- Source extract
*****

10 Years Strong, the Next Generation of Parks Event Series Still Sparks Conversation and Ideas

Earlier this summer, I was invited by the Knight Foundation to participate in a national forum centered on the public realm and the human connections generated through parks and public spaces. At the event, I learned alongside community activists, city planners, landscape architects, and park professionals about creative solutions to address the challenges cities nationwide face. One thing that struck me is how many experts who were highlighted at this event are alumni of our Next Generation of Parks event series. 

Hosting guest lecturers isn’t a new innovation. In fact, guest lectures are as much a part of Minneapolis’s DNA as our trails, beaches, and ball fields. The Minneapolis park system was inspired in part by a visiting lecturer, Horace Cleveland, in 1872. A nationally renowned landscape architect already, Cleveland arrived in Minneapolis at a time when Central Park was still a controversial innovation. He was invited to deliver a public lecture about the future of city parks and their role in creating community health and prosperity. His ideas would inspire business leaders, Charles Loring among them, to hire Cleveland to design a park system that defines Minneapolis today with its signature feature, the Grand Rounds.

This season marks ten years since the Minneapolis Parks Foundation first introduced the Next Generation of Parks event series. It’s very likely you’ve attended one of these free events, and hopefully left inspired. Over the past decade, we’ve learned about how cities are innovating – whether it’s the transition of the Thames in London or the creation of Templehof Field in Berlin. We learned from planners who use public space to heal cities and from landscape architects who are preparing our cities for the new climate reality. We’ve learned about the High Line in Manhattan, Millennium Park in Chicago, and Thorncliffe Community in Toronto. And we’ve explored how humans forge connections through vibrant, well-designed public parks. 

We host this series to spark a conversation and initiate action toward local solutions. We host the series to help ensure that Minneapolis remains an international leader in parks. We host this series because we believe the best ideas are generated when we can incorporate great thinking from elsewhere and adapt solutions for our local challenges. Perhaps mostly, we host the series because parks are powerful agents of change and the stories they create are inspiring.

In addition to the free public lecture that is at the center of our event series, we also create opportunities for a workshop or roundtable with local practitioners in the speaker’s area of expertise. And we make time to acquaint our guests with our renowned park system so they can learn from us, as well. I am humbled when I look at the breadth of ideas and innovations the Next Generation of Parks series has explored.

So please join me this season as we recognize a decade of events. Our first featured speaker of this season, Thursday, Oct. 10, is Mitchell J. Silver, the acclaimed Commissioner of New York City Parks and Recreation, president-elect of the American Institute of Certified Planners, and a former president of the American Planning Association. He is committed to developing a vision for New York that distributes park resources equitably and thoughtfully so that each neighborhood park represents the texture of its community. As the Minneapolis Park Board develops their next 10-year comprehensive plan, Silver’s experience can help us all shape goals and outcomes that benefit all Minneapolis residents. As always, the event is free and I encourage you to pre-register here.

Joining Mitch Silver as speakers this season will be Dr. Marla Spivak, a MacArthur Fellow and founder of the internationally recognized Spivak Honey Bee Lab at the University of Minnesota, and Dr. Craig L. Wilkins, an architect and planner who is innovating how community engagement can transform design. 

I hope to see you and hear your stories of past speakers that have inspired you.

Featured Image: Maurice Cox, then Detroit’s Director of Planning, spoke at Northrop Auditorium in 2016. Cox was recently appointed Commissioner of Planning and Development for Chicago.

*****

- Data shown
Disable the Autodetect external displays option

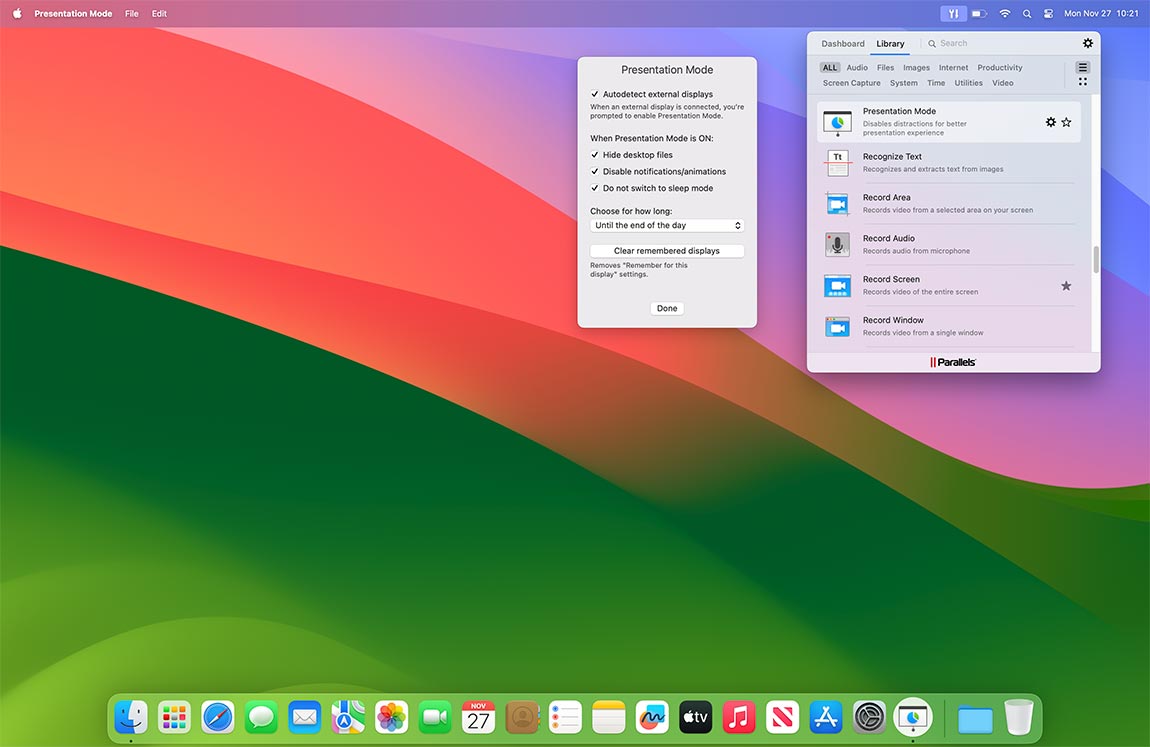point(595,93)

*****

- Task 1
In the parks article, which visiting lecturer helped inspire the Minneapolis park system in 1872?
- Task 2
Return the passage of the parks article from "Hosting guest lecturers" to "the Grand Rounds.", copied word for word.

- Task result 1
Horace Cleveland

- Task result 2
Hosting guest lecturers isn’t a new innovation. In fact, guest lectures are as much a part of Minneapolis’s DNA as our trails, beaches, and ball fields. The Minneapolis park system was inspired in part by a visiting lecturer, Horace Cleveland, in 1872. A nationally renowned landscape architect already, Cleveland arrived in Minneapolis at a time when Central Park was still a controversial innovation. He was invited to deliver a public lecture about the future of city parks and their role in creating community health and prosperity. His ideas would inspire business leaders, Charles Loring among them, to hire Cleveland to design a park system that defines Minneapolis today with its signature feature, the Grand Rounds.